Task goal: Of the material below, only the lines from the line containing "The width and height of the screenshot is (640, 480)." down to the line containing "You are a computer-use agent. Viewport: 1372px" belong in the answer, written out exactly.

Supplied records:

________________________

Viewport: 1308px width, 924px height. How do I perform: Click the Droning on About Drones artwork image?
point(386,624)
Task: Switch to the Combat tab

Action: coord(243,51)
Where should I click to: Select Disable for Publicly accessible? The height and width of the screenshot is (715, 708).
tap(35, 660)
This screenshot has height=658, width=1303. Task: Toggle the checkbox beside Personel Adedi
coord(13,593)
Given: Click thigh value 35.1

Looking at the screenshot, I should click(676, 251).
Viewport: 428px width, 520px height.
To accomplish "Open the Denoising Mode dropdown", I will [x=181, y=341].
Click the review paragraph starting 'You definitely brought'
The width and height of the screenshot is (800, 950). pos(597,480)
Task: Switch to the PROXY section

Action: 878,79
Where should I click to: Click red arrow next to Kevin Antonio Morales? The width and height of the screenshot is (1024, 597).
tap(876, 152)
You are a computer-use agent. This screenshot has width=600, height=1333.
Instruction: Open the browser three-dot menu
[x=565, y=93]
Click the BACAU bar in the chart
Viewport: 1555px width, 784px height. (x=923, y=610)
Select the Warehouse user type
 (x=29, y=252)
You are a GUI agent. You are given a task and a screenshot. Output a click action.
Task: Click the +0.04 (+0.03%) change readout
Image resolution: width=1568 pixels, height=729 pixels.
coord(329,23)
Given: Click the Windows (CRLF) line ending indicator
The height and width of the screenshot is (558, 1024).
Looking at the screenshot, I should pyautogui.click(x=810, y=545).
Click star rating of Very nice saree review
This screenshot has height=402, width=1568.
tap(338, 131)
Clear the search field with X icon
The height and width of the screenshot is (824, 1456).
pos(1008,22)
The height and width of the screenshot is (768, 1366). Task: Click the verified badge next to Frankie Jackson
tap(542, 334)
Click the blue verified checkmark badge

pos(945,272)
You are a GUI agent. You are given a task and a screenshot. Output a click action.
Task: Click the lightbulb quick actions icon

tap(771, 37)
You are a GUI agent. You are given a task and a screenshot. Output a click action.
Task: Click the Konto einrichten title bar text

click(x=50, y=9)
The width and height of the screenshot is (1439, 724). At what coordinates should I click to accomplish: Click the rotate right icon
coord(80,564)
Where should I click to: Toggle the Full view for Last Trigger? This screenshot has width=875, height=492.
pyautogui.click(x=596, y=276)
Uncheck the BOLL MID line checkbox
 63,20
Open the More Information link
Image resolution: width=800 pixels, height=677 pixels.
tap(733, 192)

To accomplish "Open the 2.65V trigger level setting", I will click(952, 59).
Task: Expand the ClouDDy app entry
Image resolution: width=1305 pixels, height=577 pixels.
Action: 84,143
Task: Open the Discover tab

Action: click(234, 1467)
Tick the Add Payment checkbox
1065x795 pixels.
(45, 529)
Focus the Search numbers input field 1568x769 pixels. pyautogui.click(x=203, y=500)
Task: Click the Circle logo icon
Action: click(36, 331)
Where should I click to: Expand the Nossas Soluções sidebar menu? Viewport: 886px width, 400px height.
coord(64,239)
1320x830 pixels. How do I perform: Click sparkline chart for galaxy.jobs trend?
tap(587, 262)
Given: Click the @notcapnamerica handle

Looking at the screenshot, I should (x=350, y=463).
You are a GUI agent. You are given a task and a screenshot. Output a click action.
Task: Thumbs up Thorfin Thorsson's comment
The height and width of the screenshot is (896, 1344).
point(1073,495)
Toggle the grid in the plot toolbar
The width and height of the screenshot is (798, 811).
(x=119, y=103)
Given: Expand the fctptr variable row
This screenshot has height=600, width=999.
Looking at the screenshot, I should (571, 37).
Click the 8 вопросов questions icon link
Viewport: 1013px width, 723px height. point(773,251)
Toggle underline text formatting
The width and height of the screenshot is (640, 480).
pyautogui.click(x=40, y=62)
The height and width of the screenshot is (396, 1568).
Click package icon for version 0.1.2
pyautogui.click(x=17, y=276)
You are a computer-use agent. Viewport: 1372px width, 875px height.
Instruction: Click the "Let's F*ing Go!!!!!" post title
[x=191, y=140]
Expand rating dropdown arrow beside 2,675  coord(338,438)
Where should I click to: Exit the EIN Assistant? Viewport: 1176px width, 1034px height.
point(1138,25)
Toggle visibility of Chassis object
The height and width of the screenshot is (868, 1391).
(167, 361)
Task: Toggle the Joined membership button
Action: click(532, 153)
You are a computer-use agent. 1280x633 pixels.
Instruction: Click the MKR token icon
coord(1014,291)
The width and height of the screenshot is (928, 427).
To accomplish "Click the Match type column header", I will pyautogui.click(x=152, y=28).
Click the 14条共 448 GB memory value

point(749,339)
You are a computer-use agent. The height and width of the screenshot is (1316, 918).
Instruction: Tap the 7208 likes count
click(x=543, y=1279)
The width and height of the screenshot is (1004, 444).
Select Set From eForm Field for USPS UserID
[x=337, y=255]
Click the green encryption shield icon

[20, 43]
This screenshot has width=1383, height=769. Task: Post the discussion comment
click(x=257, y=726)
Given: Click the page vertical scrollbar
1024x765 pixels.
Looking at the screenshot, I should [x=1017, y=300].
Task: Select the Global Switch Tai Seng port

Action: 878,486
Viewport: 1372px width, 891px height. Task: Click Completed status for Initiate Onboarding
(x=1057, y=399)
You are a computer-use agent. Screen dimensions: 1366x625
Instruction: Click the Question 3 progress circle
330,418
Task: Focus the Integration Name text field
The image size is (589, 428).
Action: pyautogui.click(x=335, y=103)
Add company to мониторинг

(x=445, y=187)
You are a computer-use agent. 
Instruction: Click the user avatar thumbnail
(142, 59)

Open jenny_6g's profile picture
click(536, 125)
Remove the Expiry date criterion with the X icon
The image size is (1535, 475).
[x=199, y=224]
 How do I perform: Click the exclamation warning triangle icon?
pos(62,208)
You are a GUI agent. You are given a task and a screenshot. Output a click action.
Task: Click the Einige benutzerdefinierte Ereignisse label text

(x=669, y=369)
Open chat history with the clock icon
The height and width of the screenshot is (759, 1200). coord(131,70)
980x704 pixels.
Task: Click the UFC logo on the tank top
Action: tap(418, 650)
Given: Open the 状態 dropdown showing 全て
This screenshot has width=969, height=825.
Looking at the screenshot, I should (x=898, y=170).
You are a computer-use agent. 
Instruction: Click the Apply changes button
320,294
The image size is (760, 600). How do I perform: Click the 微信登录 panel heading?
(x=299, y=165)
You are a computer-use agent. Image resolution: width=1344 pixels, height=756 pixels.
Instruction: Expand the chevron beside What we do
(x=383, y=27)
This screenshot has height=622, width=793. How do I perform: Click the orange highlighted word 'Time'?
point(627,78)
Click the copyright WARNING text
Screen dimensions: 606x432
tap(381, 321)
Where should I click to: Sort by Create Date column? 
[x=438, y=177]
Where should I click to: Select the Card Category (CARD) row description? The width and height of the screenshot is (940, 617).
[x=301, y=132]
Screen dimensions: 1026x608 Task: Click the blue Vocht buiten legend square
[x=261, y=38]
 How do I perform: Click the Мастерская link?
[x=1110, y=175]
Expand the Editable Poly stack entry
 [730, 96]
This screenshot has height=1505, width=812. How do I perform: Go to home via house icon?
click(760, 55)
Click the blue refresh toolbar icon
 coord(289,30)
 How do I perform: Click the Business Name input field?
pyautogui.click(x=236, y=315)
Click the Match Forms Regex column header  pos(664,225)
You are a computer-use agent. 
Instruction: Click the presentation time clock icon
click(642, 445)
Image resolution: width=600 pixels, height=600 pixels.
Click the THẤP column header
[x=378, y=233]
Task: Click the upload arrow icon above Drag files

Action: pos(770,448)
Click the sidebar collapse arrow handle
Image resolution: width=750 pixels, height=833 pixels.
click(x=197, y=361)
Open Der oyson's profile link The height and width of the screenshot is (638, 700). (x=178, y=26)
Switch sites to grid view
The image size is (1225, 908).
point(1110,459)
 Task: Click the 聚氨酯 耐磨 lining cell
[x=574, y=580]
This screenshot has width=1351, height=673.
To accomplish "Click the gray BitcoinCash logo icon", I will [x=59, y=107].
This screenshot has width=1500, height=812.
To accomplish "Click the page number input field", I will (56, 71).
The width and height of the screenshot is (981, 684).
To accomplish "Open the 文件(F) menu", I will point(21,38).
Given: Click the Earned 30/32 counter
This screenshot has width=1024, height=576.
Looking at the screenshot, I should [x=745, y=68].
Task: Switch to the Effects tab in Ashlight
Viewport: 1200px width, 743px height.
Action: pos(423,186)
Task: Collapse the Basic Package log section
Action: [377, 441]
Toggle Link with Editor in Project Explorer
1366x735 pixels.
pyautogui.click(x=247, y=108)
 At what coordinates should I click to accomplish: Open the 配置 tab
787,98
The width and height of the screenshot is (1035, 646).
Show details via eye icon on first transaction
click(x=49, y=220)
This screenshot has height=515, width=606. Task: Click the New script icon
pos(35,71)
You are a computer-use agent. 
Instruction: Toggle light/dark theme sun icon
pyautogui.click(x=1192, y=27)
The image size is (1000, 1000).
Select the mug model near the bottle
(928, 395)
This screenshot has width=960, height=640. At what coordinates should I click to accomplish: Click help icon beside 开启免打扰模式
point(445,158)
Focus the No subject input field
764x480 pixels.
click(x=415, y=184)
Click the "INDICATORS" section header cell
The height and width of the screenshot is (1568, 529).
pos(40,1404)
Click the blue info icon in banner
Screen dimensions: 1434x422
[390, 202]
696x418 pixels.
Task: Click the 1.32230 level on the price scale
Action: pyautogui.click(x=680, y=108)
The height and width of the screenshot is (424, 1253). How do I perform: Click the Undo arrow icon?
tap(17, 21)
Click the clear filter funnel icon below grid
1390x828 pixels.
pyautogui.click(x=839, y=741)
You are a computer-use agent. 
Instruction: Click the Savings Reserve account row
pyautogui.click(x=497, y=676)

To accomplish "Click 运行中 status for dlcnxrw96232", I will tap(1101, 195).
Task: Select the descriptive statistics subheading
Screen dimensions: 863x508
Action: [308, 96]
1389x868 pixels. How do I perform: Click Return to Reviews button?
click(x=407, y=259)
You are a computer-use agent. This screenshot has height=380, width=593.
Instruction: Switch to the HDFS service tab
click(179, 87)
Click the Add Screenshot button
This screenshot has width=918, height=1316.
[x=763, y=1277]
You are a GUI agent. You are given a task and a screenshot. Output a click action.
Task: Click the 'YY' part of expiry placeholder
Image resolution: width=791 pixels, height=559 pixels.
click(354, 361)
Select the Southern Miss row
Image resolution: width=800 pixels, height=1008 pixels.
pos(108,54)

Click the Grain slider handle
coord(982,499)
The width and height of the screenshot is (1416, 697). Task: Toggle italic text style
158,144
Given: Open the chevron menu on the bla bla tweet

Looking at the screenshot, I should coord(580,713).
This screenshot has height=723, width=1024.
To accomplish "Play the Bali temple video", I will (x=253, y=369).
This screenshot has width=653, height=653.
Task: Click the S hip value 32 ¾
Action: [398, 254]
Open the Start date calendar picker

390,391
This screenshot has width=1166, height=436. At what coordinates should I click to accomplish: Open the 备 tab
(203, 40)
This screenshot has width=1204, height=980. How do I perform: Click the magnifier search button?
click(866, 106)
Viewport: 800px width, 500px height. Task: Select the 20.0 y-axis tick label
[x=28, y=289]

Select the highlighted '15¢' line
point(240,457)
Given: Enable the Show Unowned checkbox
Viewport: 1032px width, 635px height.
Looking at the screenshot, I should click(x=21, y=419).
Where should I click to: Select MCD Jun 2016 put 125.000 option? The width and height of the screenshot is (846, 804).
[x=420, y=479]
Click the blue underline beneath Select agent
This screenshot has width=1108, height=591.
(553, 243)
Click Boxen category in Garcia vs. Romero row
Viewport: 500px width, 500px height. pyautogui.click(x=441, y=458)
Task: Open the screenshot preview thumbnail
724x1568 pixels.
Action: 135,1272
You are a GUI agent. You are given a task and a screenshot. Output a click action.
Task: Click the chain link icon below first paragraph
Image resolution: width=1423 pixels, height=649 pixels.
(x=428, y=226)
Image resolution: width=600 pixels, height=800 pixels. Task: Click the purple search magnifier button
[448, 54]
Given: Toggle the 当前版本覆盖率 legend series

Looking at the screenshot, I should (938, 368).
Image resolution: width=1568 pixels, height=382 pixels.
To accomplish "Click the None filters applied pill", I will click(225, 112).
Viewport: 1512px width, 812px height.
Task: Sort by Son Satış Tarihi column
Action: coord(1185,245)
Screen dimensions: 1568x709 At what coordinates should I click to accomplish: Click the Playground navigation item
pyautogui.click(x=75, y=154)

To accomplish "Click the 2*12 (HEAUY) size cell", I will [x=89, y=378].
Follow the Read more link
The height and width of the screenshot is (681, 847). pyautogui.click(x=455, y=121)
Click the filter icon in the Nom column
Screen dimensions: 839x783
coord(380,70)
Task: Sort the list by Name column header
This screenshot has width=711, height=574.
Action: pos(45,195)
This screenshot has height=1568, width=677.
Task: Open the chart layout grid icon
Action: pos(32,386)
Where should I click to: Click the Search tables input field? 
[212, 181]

________________________

Solution to this task:
The width and height of the screenshot is (640, 480).
pyautogui.click(x=40, y=62)
The height and width of the screenshot is (396, 1568).
Click package icon for version 0.1.2
pyautogui.click(x=17, y=276)
You are a computer-use agent. Viewport: 1372px width, 875px height.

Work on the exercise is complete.